2010-03-24 Thread Joerg Roedel
On Wed, Mar 24, 2010 at 06:57:47AM +0200, Avi Kivity wrote:
 On 03/23/2010 08:21 PM, Joerg Roedel wrote:
 This enumeration is a very small and non-intrusive feature. Making it
 aware of namespaces is easy too.


 It's easier (and safer and all the other boring bits) not to do it at  
 all in the kernel.

For the KVM stack is doesn't matter where it is implemented. It is as
easy in qemu or libvirt as in the kernel. I also don't see big risks. On
the perf side and for its users it is a lot easier to have this in the
kernel.
I for example always use plain qemu when running kvm guests and never
used libvirt. The only central entity I have here is the kvm kernel
modules. I don't want to start using it only to be able to use perf kvm.

 Who would be the consumer of such notifications? A 'perf kvm list' can
 live without I guess. If we need them later we can still add them.

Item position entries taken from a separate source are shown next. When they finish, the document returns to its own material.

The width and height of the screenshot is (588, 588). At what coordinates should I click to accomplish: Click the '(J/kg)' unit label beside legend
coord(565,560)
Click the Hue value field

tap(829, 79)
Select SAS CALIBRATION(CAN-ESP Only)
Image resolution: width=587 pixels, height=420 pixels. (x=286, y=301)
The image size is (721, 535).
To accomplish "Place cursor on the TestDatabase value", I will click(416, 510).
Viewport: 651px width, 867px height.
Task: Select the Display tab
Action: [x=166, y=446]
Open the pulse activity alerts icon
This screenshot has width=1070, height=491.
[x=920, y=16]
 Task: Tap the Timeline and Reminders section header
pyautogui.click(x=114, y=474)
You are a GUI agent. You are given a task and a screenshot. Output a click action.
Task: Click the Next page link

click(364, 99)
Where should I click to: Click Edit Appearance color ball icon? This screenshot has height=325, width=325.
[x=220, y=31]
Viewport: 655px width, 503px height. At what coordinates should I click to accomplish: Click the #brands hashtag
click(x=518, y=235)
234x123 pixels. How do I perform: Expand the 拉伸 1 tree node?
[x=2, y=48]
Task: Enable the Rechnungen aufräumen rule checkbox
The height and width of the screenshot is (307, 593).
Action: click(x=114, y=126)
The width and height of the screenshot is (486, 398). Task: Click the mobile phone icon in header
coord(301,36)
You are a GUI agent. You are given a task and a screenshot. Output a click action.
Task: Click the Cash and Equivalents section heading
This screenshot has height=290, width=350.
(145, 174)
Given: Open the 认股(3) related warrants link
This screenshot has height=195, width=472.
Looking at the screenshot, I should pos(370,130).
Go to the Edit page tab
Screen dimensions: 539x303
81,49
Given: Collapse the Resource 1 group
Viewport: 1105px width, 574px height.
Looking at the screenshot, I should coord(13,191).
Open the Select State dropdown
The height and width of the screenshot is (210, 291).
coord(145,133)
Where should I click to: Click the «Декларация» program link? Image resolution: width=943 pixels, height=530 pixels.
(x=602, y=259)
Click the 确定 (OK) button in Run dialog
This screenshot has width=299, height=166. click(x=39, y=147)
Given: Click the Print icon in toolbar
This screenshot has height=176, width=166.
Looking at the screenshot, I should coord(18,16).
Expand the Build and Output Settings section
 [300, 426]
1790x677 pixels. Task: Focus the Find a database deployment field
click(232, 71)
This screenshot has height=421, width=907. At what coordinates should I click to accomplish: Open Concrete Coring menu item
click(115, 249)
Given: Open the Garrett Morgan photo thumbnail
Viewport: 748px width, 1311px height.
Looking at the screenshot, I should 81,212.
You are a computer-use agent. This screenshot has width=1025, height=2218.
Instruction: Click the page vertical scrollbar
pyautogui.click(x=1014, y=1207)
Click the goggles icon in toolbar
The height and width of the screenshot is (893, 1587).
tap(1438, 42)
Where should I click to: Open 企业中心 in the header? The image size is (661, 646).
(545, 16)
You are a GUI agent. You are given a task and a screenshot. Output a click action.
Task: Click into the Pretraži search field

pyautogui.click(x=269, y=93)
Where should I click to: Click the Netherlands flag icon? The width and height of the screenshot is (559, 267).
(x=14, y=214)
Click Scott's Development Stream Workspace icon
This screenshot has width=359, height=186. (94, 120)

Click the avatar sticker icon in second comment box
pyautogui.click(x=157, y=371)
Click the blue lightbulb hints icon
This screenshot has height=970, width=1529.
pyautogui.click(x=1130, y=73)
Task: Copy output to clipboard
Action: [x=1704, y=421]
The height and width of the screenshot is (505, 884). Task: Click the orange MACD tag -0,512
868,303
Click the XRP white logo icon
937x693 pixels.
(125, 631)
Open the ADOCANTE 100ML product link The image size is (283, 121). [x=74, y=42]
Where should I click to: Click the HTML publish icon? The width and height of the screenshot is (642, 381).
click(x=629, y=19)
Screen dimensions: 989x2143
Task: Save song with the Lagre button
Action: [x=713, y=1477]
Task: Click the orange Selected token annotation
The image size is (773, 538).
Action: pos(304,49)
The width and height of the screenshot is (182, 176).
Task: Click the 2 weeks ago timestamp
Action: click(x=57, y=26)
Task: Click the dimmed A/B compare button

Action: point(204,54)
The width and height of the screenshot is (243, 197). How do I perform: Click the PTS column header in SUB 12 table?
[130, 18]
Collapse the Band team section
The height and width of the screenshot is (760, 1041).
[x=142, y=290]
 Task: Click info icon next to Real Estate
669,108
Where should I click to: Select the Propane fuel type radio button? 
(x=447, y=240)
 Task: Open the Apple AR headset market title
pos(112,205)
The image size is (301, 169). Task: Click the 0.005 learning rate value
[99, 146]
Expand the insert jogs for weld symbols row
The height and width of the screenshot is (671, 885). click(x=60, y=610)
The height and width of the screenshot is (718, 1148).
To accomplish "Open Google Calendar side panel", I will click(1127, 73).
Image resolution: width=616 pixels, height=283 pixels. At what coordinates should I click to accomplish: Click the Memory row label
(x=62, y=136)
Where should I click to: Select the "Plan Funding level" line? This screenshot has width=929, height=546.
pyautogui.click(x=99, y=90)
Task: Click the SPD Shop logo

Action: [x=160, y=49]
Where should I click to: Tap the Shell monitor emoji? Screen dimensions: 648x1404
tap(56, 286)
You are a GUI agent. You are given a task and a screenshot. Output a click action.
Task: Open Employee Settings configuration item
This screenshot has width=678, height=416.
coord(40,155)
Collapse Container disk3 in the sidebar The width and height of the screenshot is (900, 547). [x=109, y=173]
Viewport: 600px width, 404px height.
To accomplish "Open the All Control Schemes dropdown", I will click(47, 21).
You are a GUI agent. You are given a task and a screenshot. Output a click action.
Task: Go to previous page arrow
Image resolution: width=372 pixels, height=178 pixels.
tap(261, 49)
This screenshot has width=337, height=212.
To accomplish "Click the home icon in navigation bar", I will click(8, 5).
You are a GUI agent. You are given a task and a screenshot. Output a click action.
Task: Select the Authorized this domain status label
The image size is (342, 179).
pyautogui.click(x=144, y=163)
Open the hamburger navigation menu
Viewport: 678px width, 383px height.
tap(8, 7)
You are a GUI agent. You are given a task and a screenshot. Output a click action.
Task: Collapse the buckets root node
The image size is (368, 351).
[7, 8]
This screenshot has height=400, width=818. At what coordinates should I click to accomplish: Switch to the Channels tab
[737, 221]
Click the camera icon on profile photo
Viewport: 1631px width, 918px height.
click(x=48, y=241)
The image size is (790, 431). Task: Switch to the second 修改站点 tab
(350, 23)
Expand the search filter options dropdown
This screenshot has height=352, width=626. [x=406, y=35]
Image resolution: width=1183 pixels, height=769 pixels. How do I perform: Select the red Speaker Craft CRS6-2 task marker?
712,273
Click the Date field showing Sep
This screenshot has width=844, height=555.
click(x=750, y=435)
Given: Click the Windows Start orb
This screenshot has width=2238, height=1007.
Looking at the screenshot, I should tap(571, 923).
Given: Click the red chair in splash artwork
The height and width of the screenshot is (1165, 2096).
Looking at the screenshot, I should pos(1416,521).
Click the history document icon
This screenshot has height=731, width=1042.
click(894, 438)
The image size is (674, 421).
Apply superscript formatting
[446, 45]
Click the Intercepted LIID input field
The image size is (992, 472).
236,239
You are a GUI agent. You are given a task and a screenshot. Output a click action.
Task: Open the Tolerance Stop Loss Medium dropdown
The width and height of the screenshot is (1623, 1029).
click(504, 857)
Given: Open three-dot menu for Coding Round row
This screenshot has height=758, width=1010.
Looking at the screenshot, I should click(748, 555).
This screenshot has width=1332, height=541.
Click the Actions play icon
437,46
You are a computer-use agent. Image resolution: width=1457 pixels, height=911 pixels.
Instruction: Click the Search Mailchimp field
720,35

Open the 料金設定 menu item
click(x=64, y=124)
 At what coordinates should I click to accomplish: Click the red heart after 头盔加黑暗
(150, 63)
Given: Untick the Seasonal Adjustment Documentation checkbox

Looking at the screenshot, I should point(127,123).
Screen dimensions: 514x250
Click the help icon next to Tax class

 System-wide monitoring needs to work equally well for guests started  
 before or after the monitor.

Could be easily done using notifier chains already in the kernel.
Probably implemented with much less than 100 lines of additional code.

 Even disregarding that, if you introduce  an API, people will start
 using it and complaining if it's incomplete.

There is nothing wrong with that. We only need to define what this API
should be used for to prevent rank growth. It could be an
instrumentation-only API for example.

 My statement was not limited to enumeration, I should have been more
 clear about that. The guest filesystem access-channel is another
 affected part. The 'perf kvm top' command will access the guest
 filesystem regularly and going over qemu would be more overhead here.


 Why?  Also, the real cost would be accessing the filesystem, not copying  
 data over qemu.

When measuring cache-misses any additional (and in this case
unnecessary) copy-overhead result in less appropriate results.

 Providing this in the KVM module directly also has the benefit that it
 would work out-of-the-box with different userspaces too.  Or do we want
 to limit 'perf kvm' to the libvirt-qemu-kvm software stack?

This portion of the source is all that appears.